Previously, patentees typically could not revive based on unintentional delay a patent that had been expired for more than two years for failure to pay a maintenance fee. Instead, after two years of expiration, patentees were required to establish the difficult-to-meet unavoidable delay. The new rules from the USPTO remove the two-year limitation, allowing patentees to petition to revive based upon the much more forgiving standard of unintentional delay any time during the patent term.

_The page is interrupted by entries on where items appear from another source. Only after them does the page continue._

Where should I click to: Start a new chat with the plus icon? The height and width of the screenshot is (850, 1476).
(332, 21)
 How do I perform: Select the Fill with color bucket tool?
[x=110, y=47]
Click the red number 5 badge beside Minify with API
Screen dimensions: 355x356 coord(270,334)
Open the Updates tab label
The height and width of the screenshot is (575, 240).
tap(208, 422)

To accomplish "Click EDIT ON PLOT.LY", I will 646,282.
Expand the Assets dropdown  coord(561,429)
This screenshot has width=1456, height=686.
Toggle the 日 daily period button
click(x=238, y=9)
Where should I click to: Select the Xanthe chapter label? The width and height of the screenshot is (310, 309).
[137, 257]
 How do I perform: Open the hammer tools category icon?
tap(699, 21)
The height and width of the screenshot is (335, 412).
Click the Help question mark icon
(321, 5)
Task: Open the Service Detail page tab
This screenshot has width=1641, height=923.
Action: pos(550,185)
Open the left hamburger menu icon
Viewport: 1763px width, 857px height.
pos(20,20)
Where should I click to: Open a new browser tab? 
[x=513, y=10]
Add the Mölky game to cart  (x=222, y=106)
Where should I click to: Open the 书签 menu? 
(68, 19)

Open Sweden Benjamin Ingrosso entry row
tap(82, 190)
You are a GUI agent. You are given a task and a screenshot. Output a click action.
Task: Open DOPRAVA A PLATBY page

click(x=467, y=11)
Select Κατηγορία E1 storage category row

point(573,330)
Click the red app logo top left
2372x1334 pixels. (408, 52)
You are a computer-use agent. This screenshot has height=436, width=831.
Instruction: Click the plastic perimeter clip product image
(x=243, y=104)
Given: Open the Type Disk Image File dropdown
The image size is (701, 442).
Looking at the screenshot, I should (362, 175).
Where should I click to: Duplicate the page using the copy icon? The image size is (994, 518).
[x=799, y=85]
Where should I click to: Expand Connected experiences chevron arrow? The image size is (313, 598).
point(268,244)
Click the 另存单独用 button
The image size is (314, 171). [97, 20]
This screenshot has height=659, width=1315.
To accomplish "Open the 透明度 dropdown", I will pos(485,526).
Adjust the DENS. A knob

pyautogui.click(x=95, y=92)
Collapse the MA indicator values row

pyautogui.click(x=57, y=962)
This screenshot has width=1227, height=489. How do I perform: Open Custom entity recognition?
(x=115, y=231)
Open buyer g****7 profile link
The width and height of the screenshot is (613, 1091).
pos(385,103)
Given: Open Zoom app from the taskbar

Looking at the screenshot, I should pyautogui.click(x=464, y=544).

Although revived patents are retroactively enforceable back through the period of expiration, infringing parties may still turn to intervening rights, which continue to be available after the PLTIA under 35 U.S.C. § 41(c)(2). Intervening rights offer limited protection to those who rely on the expiration of a patent before engaging in activity otherwise covered by the patent. In some cases, intervening rights allow a party to engage in activity covered by the patent, even after it has been revived, for the purpose of recouping investments when deemed equitable by a court.

While patent and application owners will potentially benefit from the lowered revival standards, parties evaluating their freedom to operate should be mindful of the increased risk that "expired" or "abandoned" applications can more easily be revived, even two years after expiration.